Climate change will also feature prominently as Britain is also hosting the pivotal COP26 environmental summit in November in Glasgow, Scotland.

Meanwhile improving cooperation on global trade — after the tumult of the Trump years, when trade tensions multiplied — and girls’ access to education, are other British priorities.

Origins in global economy

The meetings date back to Rambouillet in France in 1975, in the wake of the first oil shock, during which oil prices soared.

Six current members took part in this first “G6”, and were joined a year later by Canada making the “G7”.

The initiative came from French president Valery Giscard d’Estaing, who wanted to elevate to the top-level meetings already held by the countries’ finance ministers on burning economic issues.

From G7 to G8

During the 1980s, tensions between the East and West during the Cold War gave a more political slant to the meetings.

The Williamsburg summit in 1983 adopted, for the first time, a declaration on security in Europe.

The text of support for the policies of US president Ronald Reagan towards Moscow was adopted despite the reservations of French president Francois Mitterrand.

The collapse of the Soviet Union in 1991 proved a game changer.

Russia, which attended the summit as a guest in 1992, was in 1998 allowed for the first time to attend all summit meetings. The grouping was officially renamed the “G8”.

Exclusive club criticised

From 1999, during a period of successive financial crises, the G8 was criticised for being an exclusive club.

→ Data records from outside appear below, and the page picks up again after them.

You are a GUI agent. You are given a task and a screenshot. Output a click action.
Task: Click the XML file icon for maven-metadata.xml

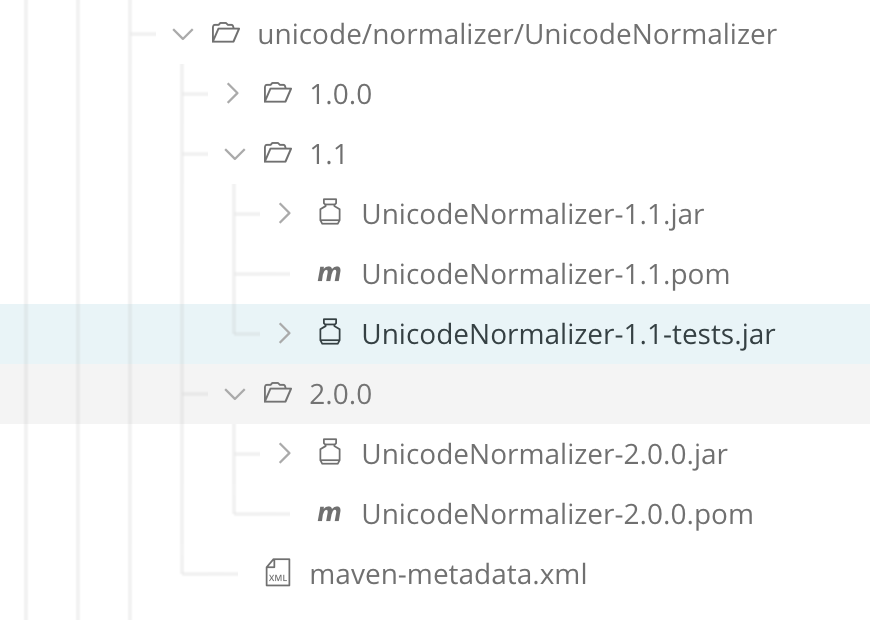[x=278, y=573]
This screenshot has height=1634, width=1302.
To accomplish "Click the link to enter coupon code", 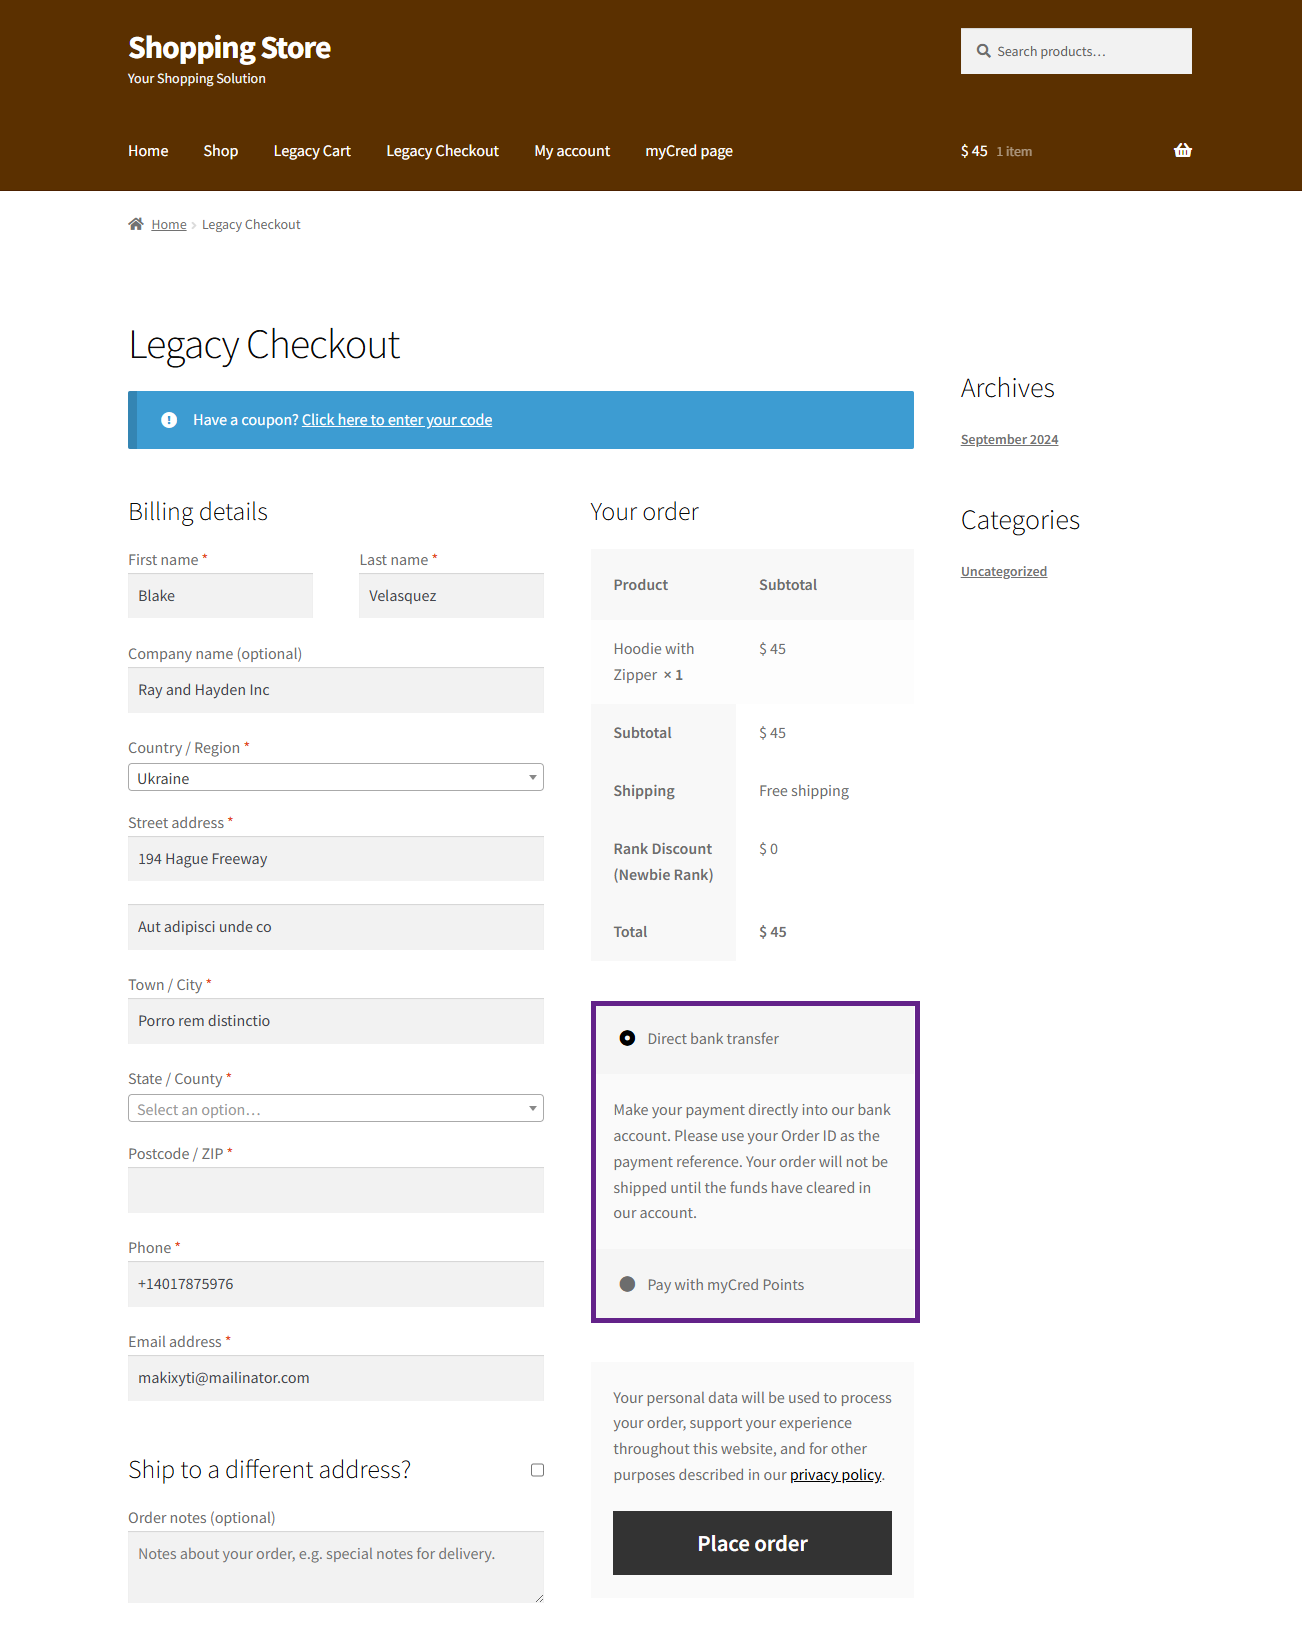I will click(x=397, y=420).
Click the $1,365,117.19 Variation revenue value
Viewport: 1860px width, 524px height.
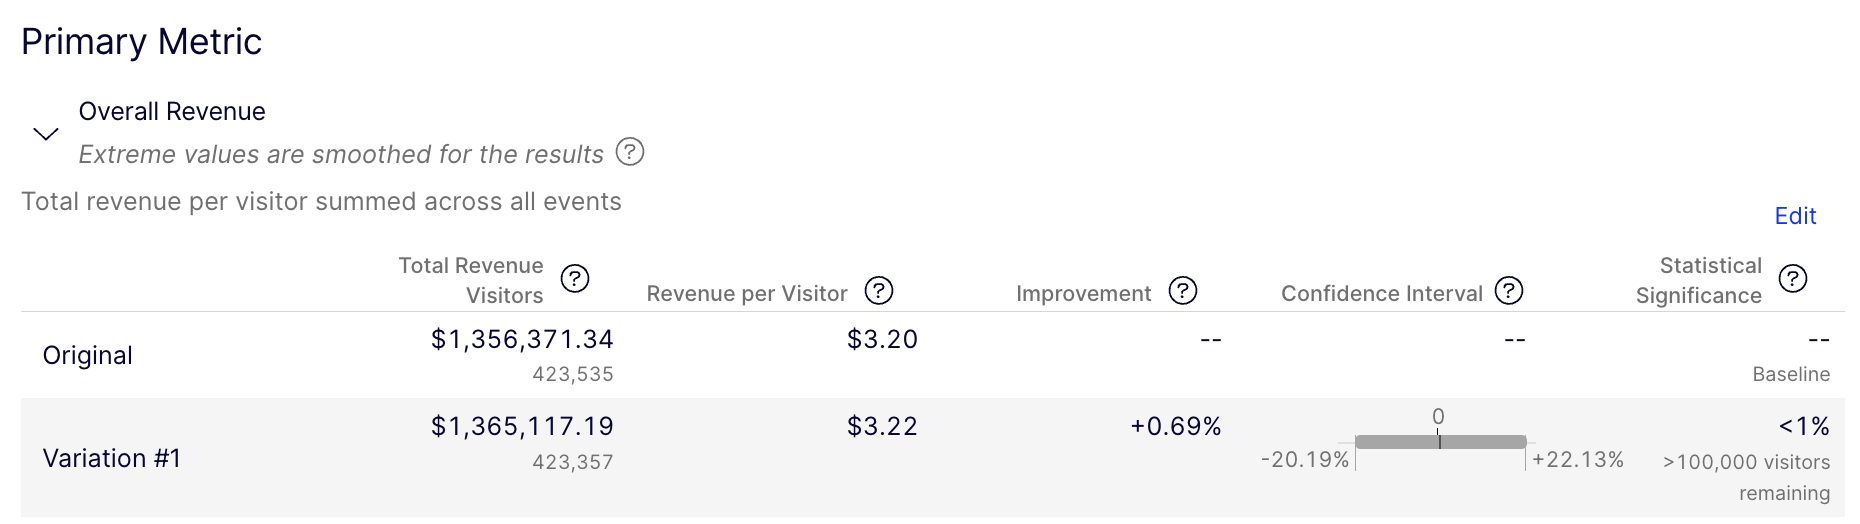click(x=522, y=427)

The rich powers therefore also started meeting with emerging countries in the new “G20” grouping, in an attempt to resolve or avoid these crises.

Italy, the current G20 president, will host a two-day gathering of the larger grouping in Rome from October 30.

In 2001, the G8 summit in the Italian city of Genoa was overshadowed by violent demonstrations by anti-globalisation protesters which left one person dead.

The protesters challenged the usefulness and legitimacy of the G8 and called for the cancellation of the poorest countries’ debts.

Protests dogged other G8 summits, prompting organisers to tighten security.

Russia suspended

In 2014, Vladimir Putin’s Russia was suspended from the G8 after it annexed Ukraine’s Crimea peninsula and sanctions were imposed on Moscow.

The G8 summit planned for that year in Russia was cancelled and the G8 reverted to being the G7.

In the run-up to the 2019 summit, Trump called for Russia to be readmitted, arguing it would be “much more appropriate to have Russia in”.

But he found little support for the move among other Western countries.